A forum for debate is replacing the trade show hard sell

Trade shows are morphing into a battle for hearts and minds rather than direct sales.

Oh, the joy of a trade show. I suspect everyone approaches them with that curious mix of excitement and dread that normally only accompanies (for me) an encounter with a ‘pickleback’ cocktail (a shot of whisky chased with a shot of pickle brine). Mobile World Congress (MWC) is no exception – and this year in Barcelona it proved why the show is still so important for the mobile industry and the annual focal point for many brands.

Trade shows in general seem rather anachronistic in the digital age, but it is clear that the format – get everyone in a given industry together for a few days to network, carouse and fight it out for dominance – has not yet had its day. While several high-profile tech brands such as Apple are conspicuous by their absence, preferring to hold their own events rather than join the general scrum, many companies still invest heavily in a presence. It might not be the budget-busting extravaganza it used to be, but just a glance at the announcements, stands and parties at February’s MWC shows that it is still regarded as a strong platform for brands to showcase their wares.

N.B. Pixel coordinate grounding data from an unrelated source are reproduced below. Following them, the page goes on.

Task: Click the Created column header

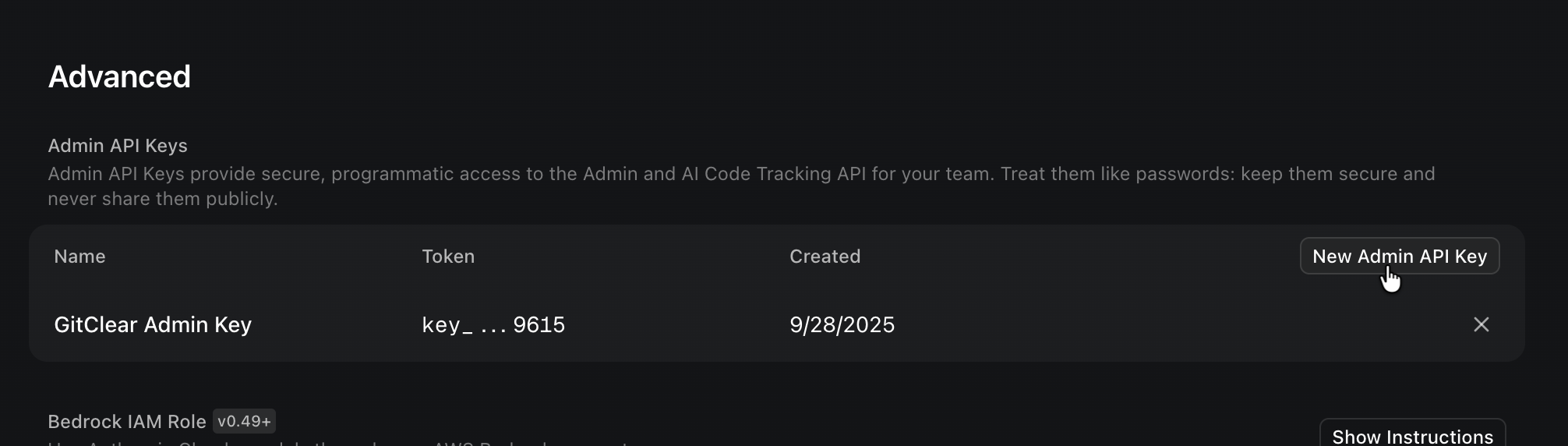Action: 825,257
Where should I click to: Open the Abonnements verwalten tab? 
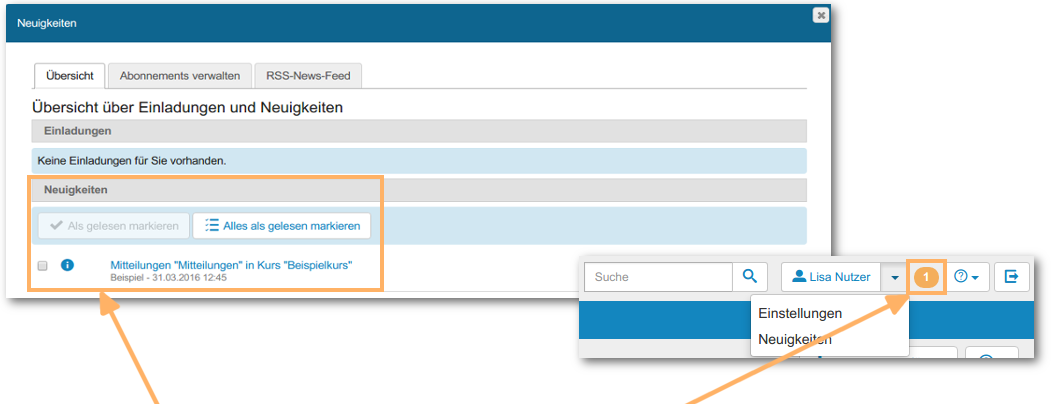(179, 76)
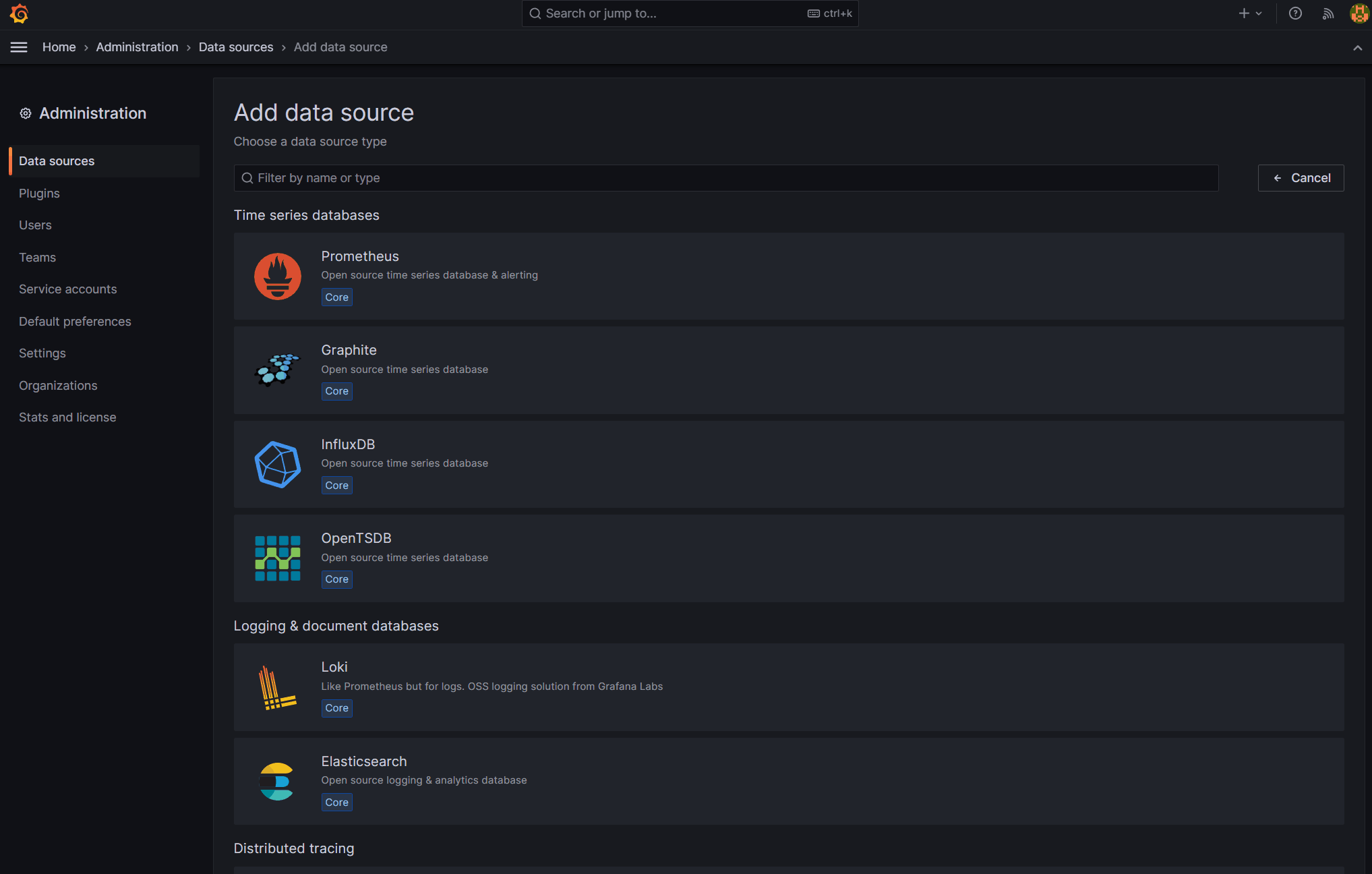Screen dimensions: 1372x874
Task: Click the Search or jump to box
Action: coord(690,13)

The fact that Facebook’s Mark Zuckerberg gave the keynote speech shows how far MWC has come from its telecoms roots. In fact, Zuckerberg barely mentioned mobile, and many of the exhibitors and visitors come from non-mobile backgrounds. The challenge for the hundreds of companies scrambling for share of voice is how to make their story relevant – and exciting. If the keynote speaker (and outside world) is focused on meta issues such as internet access for all, or data privacy, how does a brand bring its handset or messaging infrastructure story to life?

As ever, it’s all about relevance – I won’t preach to the converted here about the importance of benefits vs product and taking a compelling thought leadership stance. But what we are seeing this year is the sheer scale and power of digital conversations in helping companies stand out. Some analysis we carried out into the top trends being mentioned via the MWC hashtag showed that the ‘Internet of Things’ garnered nearly 4,000 mentions, followed by ‘wearables’ with more than 2,000, ‘cars’ and ‘5G’ with about 1,500 each and ‘privacy’ with 1,100. The companies making an impact were those that drove these online conversations and engaged audiences in Barcelona and beyond, not with product announcements but with ideas and discussion.

Perhaps this is the future of the trade show – as a physical and virtual forum for debate. Bring together the brightest minds in the industry and let them battle for hearts and minds, rather than direct sales. Being able to provide that link for clients between their offering and their audience has always been the magic of PR. The smart use of digital is a great facilitator, so we expect many more brands will take a digital-first approach next year. In the meantime, whether you’re a drunken sales rep who has been locked out of their hotel room (naked), a CEO having a meltdown because their meeting room was double-booked or a PR who has been roped into dressing up as a mobile handset and handing out leaflets on a client’s stand, it is still worth it. Honestly.